## PROBLEM REQUIREMENTS
Filter the entries below down to the lines that hold "size".

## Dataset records
———

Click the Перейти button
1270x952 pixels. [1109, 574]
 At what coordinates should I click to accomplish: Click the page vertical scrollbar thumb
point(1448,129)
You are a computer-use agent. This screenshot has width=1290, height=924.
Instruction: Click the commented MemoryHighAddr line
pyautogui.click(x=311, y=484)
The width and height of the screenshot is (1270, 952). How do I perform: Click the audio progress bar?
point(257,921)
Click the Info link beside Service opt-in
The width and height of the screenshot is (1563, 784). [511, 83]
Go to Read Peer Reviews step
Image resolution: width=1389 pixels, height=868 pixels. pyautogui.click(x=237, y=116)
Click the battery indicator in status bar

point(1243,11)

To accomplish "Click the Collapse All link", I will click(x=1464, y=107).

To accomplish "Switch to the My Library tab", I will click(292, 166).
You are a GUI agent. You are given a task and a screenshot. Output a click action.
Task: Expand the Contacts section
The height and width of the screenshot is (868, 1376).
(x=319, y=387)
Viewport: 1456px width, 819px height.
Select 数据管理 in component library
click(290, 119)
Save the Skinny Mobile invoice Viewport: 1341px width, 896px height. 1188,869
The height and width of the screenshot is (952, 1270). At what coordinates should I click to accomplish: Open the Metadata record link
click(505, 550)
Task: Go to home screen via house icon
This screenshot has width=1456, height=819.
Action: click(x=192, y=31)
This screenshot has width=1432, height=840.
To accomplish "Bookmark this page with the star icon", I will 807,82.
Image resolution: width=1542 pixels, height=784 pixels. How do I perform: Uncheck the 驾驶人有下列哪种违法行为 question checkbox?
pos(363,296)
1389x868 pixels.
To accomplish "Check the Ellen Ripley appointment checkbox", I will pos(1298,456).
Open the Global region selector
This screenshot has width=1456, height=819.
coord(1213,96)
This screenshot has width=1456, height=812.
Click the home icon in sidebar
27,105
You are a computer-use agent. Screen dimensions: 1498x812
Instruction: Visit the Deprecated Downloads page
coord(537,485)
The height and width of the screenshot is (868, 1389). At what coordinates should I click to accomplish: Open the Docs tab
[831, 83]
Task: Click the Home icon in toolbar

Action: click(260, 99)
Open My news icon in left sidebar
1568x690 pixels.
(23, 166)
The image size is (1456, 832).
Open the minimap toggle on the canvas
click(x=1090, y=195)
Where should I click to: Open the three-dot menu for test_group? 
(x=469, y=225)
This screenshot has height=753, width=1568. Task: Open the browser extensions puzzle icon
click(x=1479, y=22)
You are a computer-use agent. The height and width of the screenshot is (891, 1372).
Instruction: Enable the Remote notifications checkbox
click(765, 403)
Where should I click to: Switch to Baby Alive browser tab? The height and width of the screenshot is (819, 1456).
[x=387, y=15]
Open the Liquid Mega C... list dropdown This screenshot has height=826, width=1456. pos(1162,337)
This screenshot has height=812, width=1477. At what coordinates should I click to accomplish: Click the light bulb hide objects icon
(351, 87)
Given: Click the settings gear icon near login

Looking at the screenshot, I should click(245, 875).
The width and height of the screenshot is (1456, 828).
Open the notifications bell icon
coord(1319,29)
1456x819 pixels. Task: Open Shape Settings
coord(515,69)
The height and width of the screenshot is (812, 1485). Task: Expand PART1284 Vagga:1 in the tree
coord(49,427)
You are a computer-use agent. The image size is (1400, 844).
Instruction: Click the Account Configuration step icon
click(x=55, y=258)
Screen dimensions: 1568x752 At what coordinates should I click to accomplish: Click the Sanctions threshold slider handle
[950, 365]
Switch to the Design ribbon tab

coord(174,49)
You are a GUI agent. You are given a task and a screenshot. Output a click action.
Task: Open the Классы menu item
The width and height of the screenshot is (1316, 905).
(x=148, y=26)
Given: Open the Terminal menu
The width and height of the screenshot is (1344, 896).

———

## SOLUTION FOR THIS PROBLEM
The image size is (1456, 832).
You are a computer-use agent. The image size is (1400, 844).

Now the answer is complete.